| Document excerpt |
--------

Alternatively, the decoupling capacitance of quiescent circuits can be characterized by simulating a small number of representative circuit blocks, as described by Panda et al. [111]. A complete circuit model of each selected circuit block, including the parasitic impedances of the interconnect, is constructed through a back annotation process. The input terminals of a circuit block are randomly set to either the high or low state. The power terminals of the circuit are biased with the power supply voltage  $V_{dd}$ . A sinusoidal AC voltage of relatively small amplitude (5% to 15% of  $V_{dd}$ ) is added to the power terminals of the circuit, modeling the power supply noise, as shown in Fig. 8.4(a). The current flowing through the power terminals is obtained and the small signal impedance of the circuit block as seen from the power terminals is determined for the specific frequency of the AC excitation. A series RC model is subsequently constructed, such that the model impedance approximates the impedance of the original circuit block, as shown in Fig. 8.4(b). The model capacitance is scaled by a factor  $(1-\alpha)$  to account for the switching of the circuit capacitance  $\alpha$  which does not participate in the decoupling process. The resulting model is an equivalent circuit of the decoupling capacitance of the quiescent circuits, including the decoupling capacitance of both the transistors and interconnect structures. This estimate of the decoupling analysis is significantly less sensitive to the value of  $\alpha$ , as compared to (8.3).

The elements  $R_{\text{eff}}$  and  $C_{\text{eff}}$  of the equivalent model depend on the state of the digital circuit and the frequency of the applied AC excitation. Nevertheless, these model parameters typically vary little with the input pattern and the excitation frequency in the range of 0.2 to 2 times the clock frequency [111]. For example, the model parameters exhibit less than a 3% variation over all of the input states of an example circuit block consisting of 240 transistors with ten primary inputs [111]. The decoupling characteristics of a larger circuit block are extrapolated from the characteristics of one or several of the precharacterized blocks, depending upon the circuit structure of the larger block. This technique allows for variations in the intrinsic decoupling capacitance for different circuit types.

In many circuits, however, the circuit decoupling capacitance is dominated by the well diffusion capacitance and the intentional capacitance [159]. The overall accuracy of the power supply noise analysis in these circuits is only moderately degraded by the inaccuracies in characterizing the circuit decoupling capacitance.



Fig. 8.4. Characterization of the intrinsic decoupling capacitance of the quiescent circuits; (a) circuit model to characterize the capacitance, (b) an equivalent circuit model of the intrinsic decoupling capacitance [111].

--------

| Data below |
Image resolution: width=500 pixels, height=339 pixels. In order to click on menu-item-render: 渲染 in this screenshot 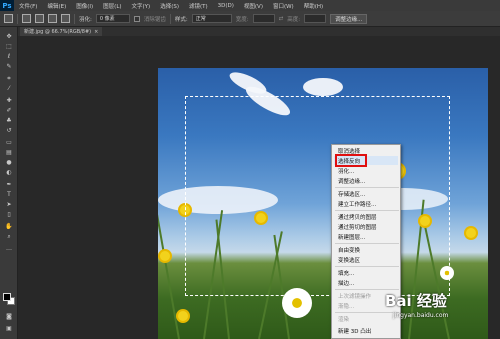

--------

| Required work |
A: Output the text of the decoupling capacitance passage above from "Fig. 8.4. Characterization" up to and including "decoupling capacitance [111].", word for word.
B: State whether each statement agrees with the decoupling capacitance passage above, and give yes or no along with the deciding words of the passage, quoted exactly: (i) the input terminals of a circuit block are all set to the high state; (ii) the model parameters of the example circuit block vary by less than 3% over all of its input states; (iii) in many circuits, the circuit decoupling capacitance is dominated by the interconnect capacitance.

| Solutions by task |
A:
Fig. 8.4. Characterization of the intrinsic decoupling capacitance of the quiescent circuits; (a) circuit model to characterize the capacitance, (b) an equivalent circuit model of the intrinsic decoupling capacitance [111].

B:
(i) No: "The input terminals of a circuit block are randomly set to either the high or low state."
(ii) Yes: "the model parameters exhibit less than a 3% variation over all of the input states of an example circuit block consisting of 240 transistors with ten primary inputs"
(iii) No: "the circuit decoupling capacitance is dominated by the well diffusion capacitance and the intentional capacitance"